── Recorded data ──

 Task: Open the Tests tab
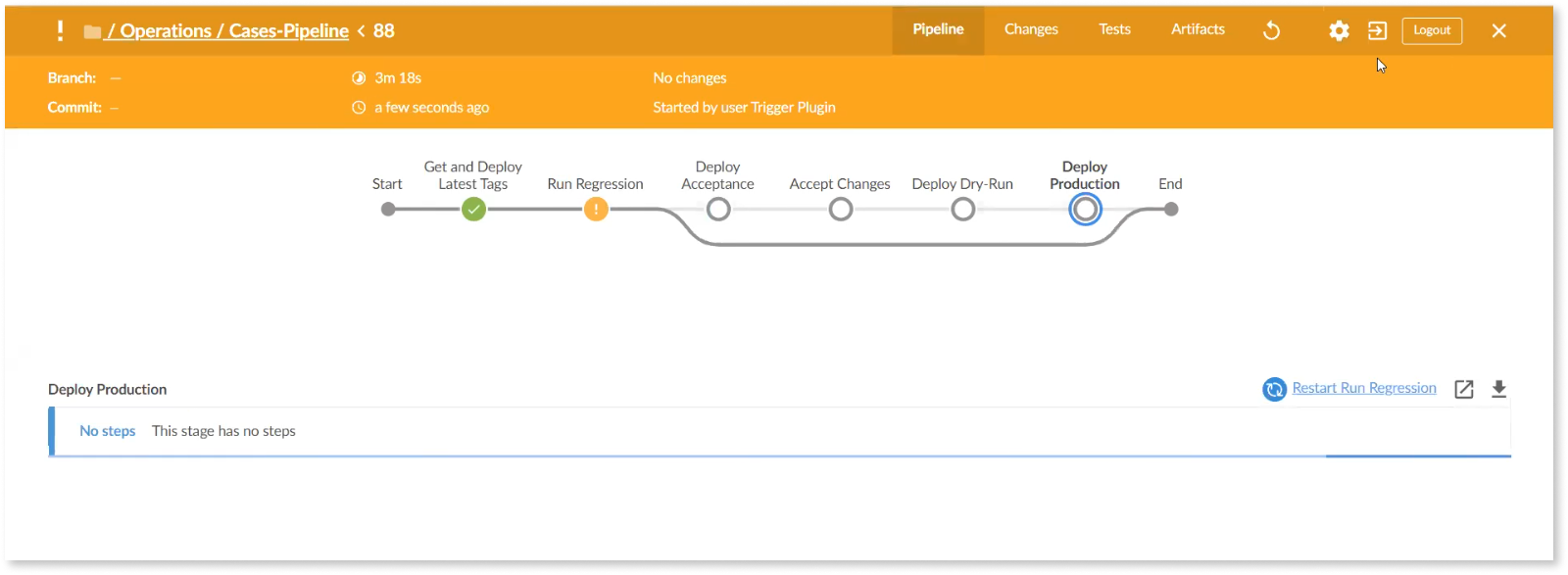[x=1114, y=29]
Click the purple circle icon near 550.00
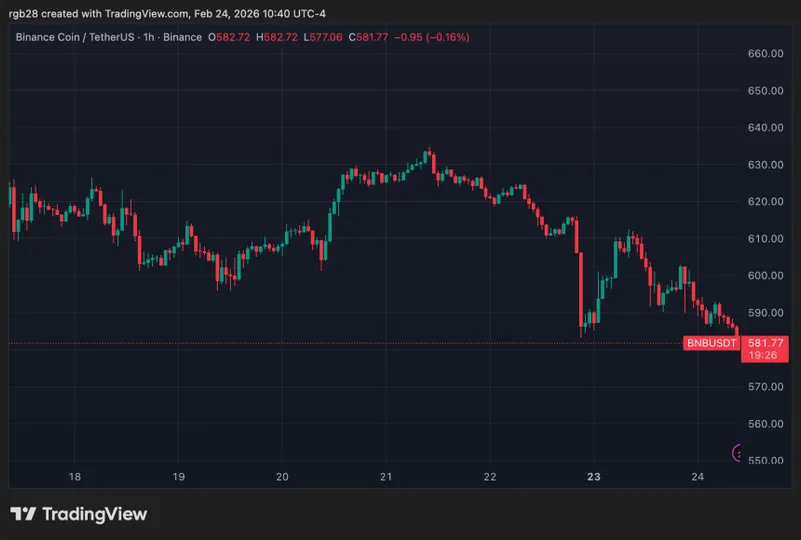This screenshot has height=540, width=801. [x=737, y=453]
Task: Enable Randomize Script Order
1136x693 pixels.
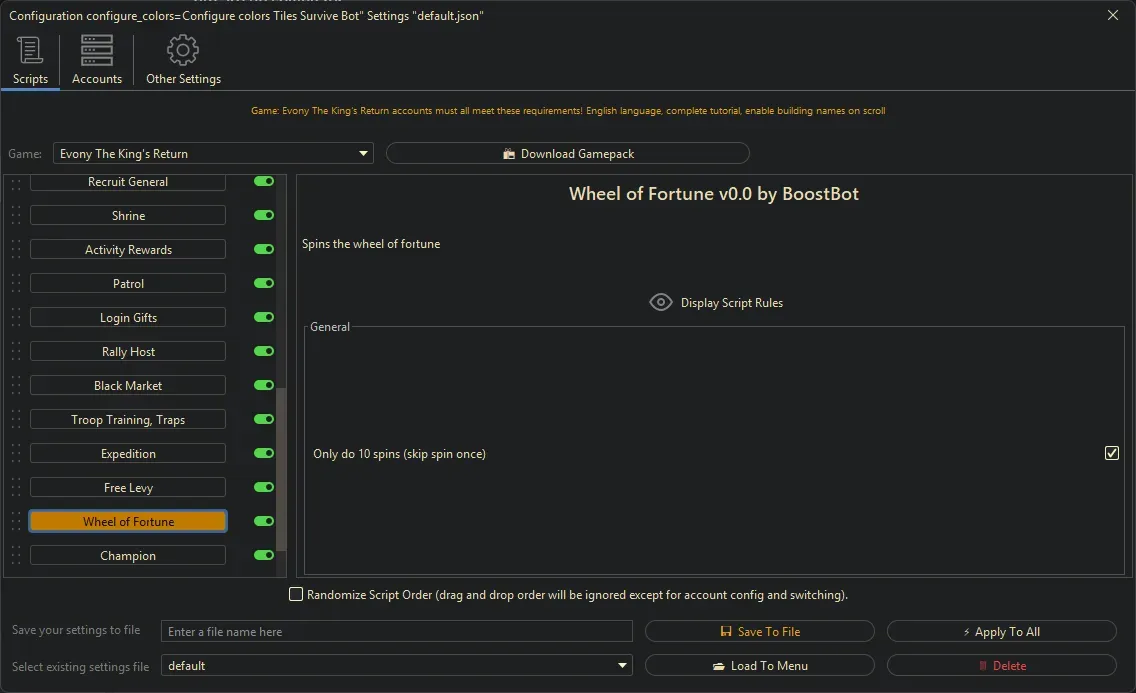Action: pos(296,594)
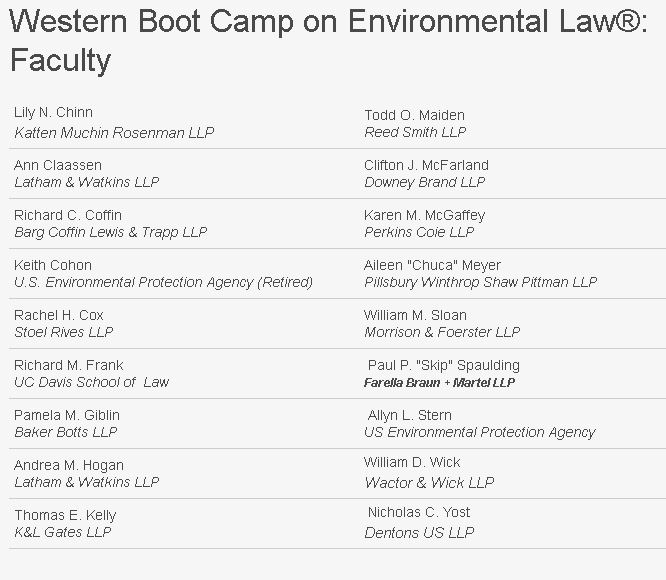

───

=== Challenge ===
Return these rows with the lines copied word for word, leaving out the pictures.

=== Complete response ===
 Task: Open the Tests tab
[x=1114, y=29]
Click the purple circle icon near 550.00
This screenshot has height=540, width=801. [x=737, y=453]
Task: Enable Randomize Script Order
1136x693 pixels.
Action: pos(296,594)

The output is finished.